Hello, I’m Rachel Hamilton, author of The Case of the Exploding Loo and The Case of the Exploding Brains. This week, I’ve been outlining The Case of the Exploding Book 3 ready for my NaNoWriMo mission. So, I’ve been thinking a lot about structure. Particularly about beginnings and endings.
I’m always suspicious of happy endings. For a start, they can’t be happy for everyone, can they? Take the Marvel Avengers movie. It ended brilliantly for the Avengers, but not for (*swoon*) Loki. And it was a disaster for Loki-fangirls like me because it seemed to suggest he wouldn’t be in future Avengers outings :(. (Although I heard a lovely rumour, this morning, that he might be popping up in a flashback scene in Avengers: Age of Ultron!)
Also, what happens after the happy ending? If people aren’t dead (admittedly, there were more than a few corpses on Avengers), life goes on. So a happy ending isn’t really the end, is it? It’s just a happy moment.

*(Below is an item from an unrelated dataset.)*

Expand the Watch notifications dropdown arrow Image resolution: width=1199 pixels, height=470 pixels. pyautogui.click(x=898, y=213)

But you have to grab those moments. Because they’re brilliant while they last. I had a special ‘moment’ last week and it involved my ten year-old son. Bless him. He’s my favourite boy in the world. He’s bright and smart and funny and he has many talents – and yes there is a ‘but’ coming – BUT sport has never been one of them.

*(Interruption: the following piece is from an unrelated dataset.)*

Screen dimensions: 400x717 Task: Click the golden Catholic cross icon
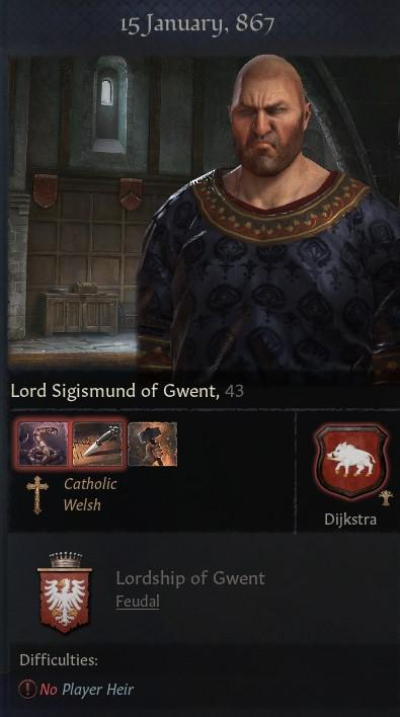[37, 495]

This is the kid who tried to skive off swimming lessons by telling the PE teacher he felt seasick. This is the kid who got a refund from a ‘non-refundable’ skiing course because he refused to put on his skis and decided to build a snowman instead. This is the kid who scuppered the ‘tennis ball throw’ event at his Year 2 Sports Day by hiding the balls in his pockets. And this is the kid who once had to be carried off the pitch by the football coach because he wouldn’t move and other kids kept falling over him.
So imagine my surprise when he came home with this lovely certificate. Laminated and everything!
His form teacher was still laughing when I picked him up because, after walking to the front of assembly to collect his award, Dylan just stood there – staring at the certificate, staring at the Headmaster, shaking his head – before declaring, “Well, this is unexpected.”
He was, I’m told, awarded with the prize because, after six years of school football lessons, he actually moved during a game. Not only that, but he tackled another child (don’t tell anyone, but I suspect it may have been by accident). According to eye-witness reports, the entire match halted in a mass-gasp-of-shock and everyone came running to give him a High 5. Even the kids on the opposing side.
This was a ‘moment’. A fist pumping, tear jerking, head nodding moment. At this point in the movie of his life, my child (*sniff*) would be raised on to the shoulders of the crowd and the backing music would swell to a crescendo as the screen faded to black and we all lived ‘happily ever after’.
Certainly, that’s what my husband assumed. He was ready to call Roy Hodgson to confirm Dylan’s place on the England squad.
But life goes on.
So this week, things are back to normal. The football teacher has sent a note complaining that Dylan was refusing to take part in the ‘heading the ball’ task during his PE lesson:
“He said he didn’t want balls kicked at his head because he was contemplating whether it would ever be possible to control time and the flying footballs were distracting him.”
That’s my boy.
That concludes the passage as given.